Tous les sédatifs peuvent être utilisés abusivement, mais les barbituriques sont responsables du plus grand nombre de problèmes, à cause d'une part de la « sur-prescription » des médecins et d'autre part de son usage non médical ou « récréatif » très répandu. Les personnes qui ont des difficultés à gérer le stress, l'anxiété ou le manque de sommeil sont particulièrement susceptibles d'abuser et de devenir dépendants de sédatifs. Les héroïnomanes en prennent parfois en conjonction avec leur drogue ou pour la remplacer temporairement. Les utilisateurs de stimulants les utilisent pour calmer une agitation excessive.

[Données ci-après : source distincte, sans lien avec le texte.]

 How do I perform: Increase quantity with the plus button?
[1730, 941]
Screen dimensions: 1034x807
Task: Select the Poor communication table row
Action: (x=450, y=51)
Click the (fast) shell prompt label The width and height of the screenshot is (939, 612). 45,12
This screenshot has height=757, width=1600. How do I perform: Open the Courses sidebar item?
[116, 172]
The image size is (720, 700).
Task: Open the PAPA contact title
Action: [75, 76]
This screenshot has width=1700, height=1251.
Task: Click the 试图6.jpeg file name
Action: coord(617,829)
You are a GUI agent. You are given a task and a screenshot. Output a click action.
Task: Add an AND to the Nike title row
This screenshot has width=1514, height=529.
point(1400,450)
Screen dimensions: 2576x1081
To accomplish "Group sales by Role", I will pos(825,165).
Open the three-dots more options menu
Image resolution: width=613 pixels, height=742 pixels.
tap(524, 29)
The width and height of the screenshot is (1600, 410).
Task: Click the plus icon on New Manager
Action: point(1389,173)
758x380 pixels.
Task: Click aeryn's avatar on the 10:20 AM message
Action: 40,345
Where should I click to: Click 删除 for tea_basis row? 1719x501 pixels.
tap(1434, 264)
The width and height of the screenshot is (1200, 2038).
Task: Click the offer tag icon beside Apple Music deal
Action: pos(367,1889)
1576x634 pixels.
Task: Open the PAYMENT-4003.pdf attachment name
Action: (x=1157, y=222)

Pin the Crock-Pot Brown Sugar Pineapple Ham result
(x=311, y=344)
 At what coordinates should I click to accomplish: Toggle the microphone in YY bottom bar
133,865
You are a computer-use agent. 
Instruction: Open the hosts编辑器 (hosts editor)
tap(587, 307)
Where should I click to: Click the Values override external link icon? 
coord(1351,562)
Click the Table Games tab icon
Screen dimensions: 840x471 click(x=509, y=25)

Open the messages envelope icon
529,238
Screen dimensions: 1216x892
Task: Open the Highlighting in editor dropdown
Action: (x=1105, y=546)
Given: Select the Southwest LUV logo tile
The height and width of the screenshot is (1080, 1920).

D'autres en font un usage récréatif pour se relaxer et oublier leurs soucis.
L'overdose aux barbituriques est un facteur dans près d'un tiers des décès imputés aux drogues, incluant le suicide et l'empoisonnement accidentel aux médicaments (des morts accidentelles ont parfois lieu lorsqu'une personne sujette à une confusion due à un sédatif prend plusieurs fois sa dose de médicament).
Aux États-Unis, en 1998, un total de 70 982 appels relatif à l'ingestion de sédatifs ont été enregistrés par les centres antipoison. 2 310 d'entre eux (soit 3,2 %) se sont révélés être des problèmes toxiques majeurs et 89 (soit 0,1 %) ont abouti à la mort. Toujours aux États-Unis, à peu près la moitié des personnes admises aux urgences suite à un usage non médical de sédatifs avaient une prescription médicale pour le produit, mais l'avait utilisé à dose excessive ou l'avait consommé avec de l'alcool ou d'autres drogues. D'autres obtiennent des sédatifs de leur amis qui possèdent une ordonnance légale ou encore sur fausse ordonnance.
Voir également : abus de barbituriques.
Les sédatifs, particulièrement le GHB, sont parfois administrés par certains violeurs, notamment lors de « viols commis par une connaissance » (acquaintance ("date") rape en anglais).